Insofar as indemnification for liabilities arising under the Securities Act may be permitted to directors, officers and controlling persons of our company under Nevada law or otherwise, we have been advised the opinion of the Securities and Exchange Commission is that such indemnification is against public policy as expressed in the Securities Act of 1933 and is, therefore, unenforceable. In the event a claim for indemnification against such
liabilities (other than payment by us for expenses incurred or paid by a director, officer or controlling person of our company in successful defense of any action, suit, or proceeding) is asserted by a director, officer or controlling person in connection with the securities being registered, we will, unless in the opinion of its counsel the matter has been settled by controlling precedent, submit to a court of appropriate jurisdiction, the question of whether such indemnification by it is against public policy in the Securities Act of 1933 and will be governed by the final adjudication of such issue.
OTHER EXPENSES OF ISSUANCE AND DISTRIBUTION
The following table sets forth the costs and expenses payable by us in connection with the issuance and distribution of the securities being registered hereunder. No expenses shall be borne by the selling stockholder. All of the amounts shown are estimates, except for the SEC Registration Fees.

* [RECORDS SHOWN]
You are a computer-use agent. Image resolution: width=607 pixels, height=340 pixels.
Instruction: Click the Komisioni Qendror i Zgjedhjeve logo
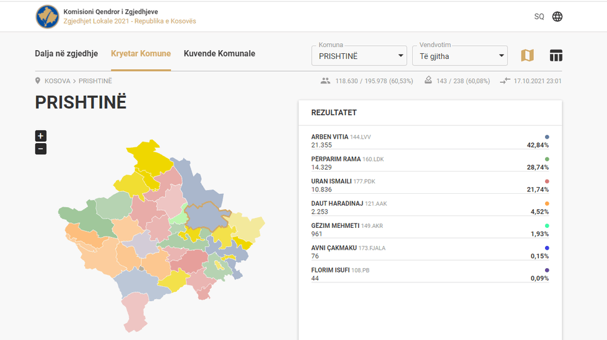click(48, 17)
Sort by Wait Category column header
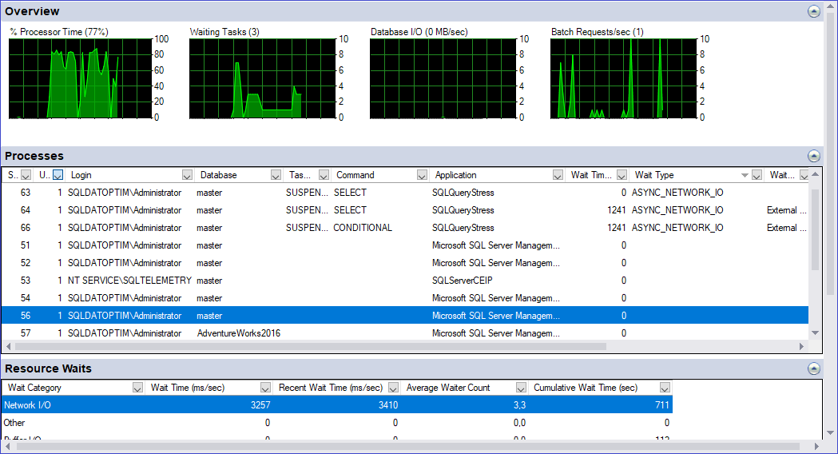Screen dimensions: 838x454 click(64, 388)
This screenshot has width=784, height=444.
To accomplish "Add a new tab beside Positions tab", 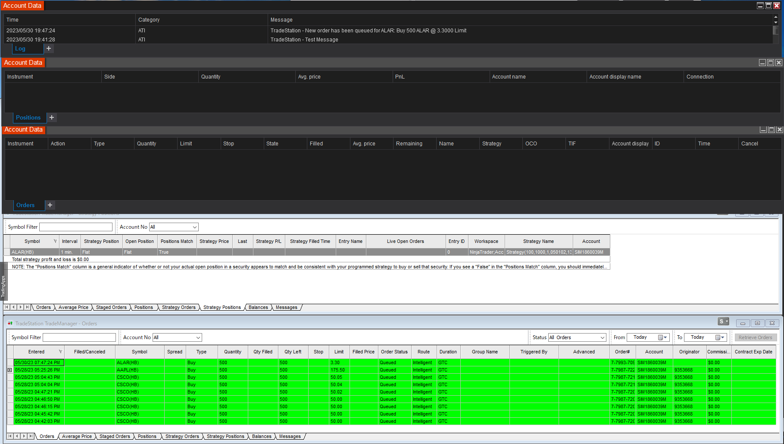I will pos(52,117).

* [REQUIREMENTS]
(a) Reproduce the registration statement excerpt, everything from "OTHER EXPENSES OF" down to "SEC Registration Fees.", swapping "selling stockholder" for "selling shareholder".
(b) Extend the registration statement excerpt beyond its last sentence, keeping the same formal style.

* [RESPONSES FOR EACH TASK]
(a)
OTHER EXPENSES OF ISSUANCE AND DISTRIBUTION
The following table sets forth the costs and expenses payable by us in connection with the issuance and distribution of the securities being registered hereunder. No expenses shall be borne by the selling shareholder. All of the amounts shown are estimates, except for the SEC Registration Fees.

(b)
SEC registration fees |
$52.97 |
Printing and engraving expenses |
$6,500.00(1) |
Accounting fees and expenses |
$10,000.00(1) |
Legal fees and expenses |
$25,000.00(1) |
Transfer agent and registrar fees |
$3,000.00(1) |
Fees and expenses for qualification under state securities laws |
$5,000.00(1) |
Miscellaneous |
$447.03(1) |
Total |
$50,000.00 |
(1) We have estimated these amounts
RECENT SALES OF UNREGISTERED SECURITIES
The following sets forth certain information concerning securities which were sold or issued by us since our inception on April 27, 2005 without the registration of the securities under the Securities Act of 1933 in reliance on exemptions from such registration requirements:
On April 27, 2005, we issued 2,000,000 common shares to Tamara Anne Huculak and 1,000,000 common shares to Maria Estrada at an offering price of $0.001 per share for an aggregate gross offering proceeds of $3,000 in an offshore transaction pursuant to Rule 903 of Regulation S of the Securities Act of 1933. Neither of Tamara Anne Huculak and Maria Estrada are US persons as that term is defined in Regulation S. No directed selling efforts were made in the United States by Puppy Zone Enterprises, Inc., any distributor, any of their respective affiliates or any person acting on behalf of any of the foregoing. We are subject to Category 3 of Rule 903 of Regulation S and accordingly we implemented the offering restrictions required by Category 3 of Rule 903 of Regulation S. As Tamara Anne Huculak and Maria Estrada are both officers and directors of our company and are intimately familiar with our business, the issuance of the 3,000,000 common shares to them also complied with the exemption provided under Section 4(2) of the Securities Act of 1933.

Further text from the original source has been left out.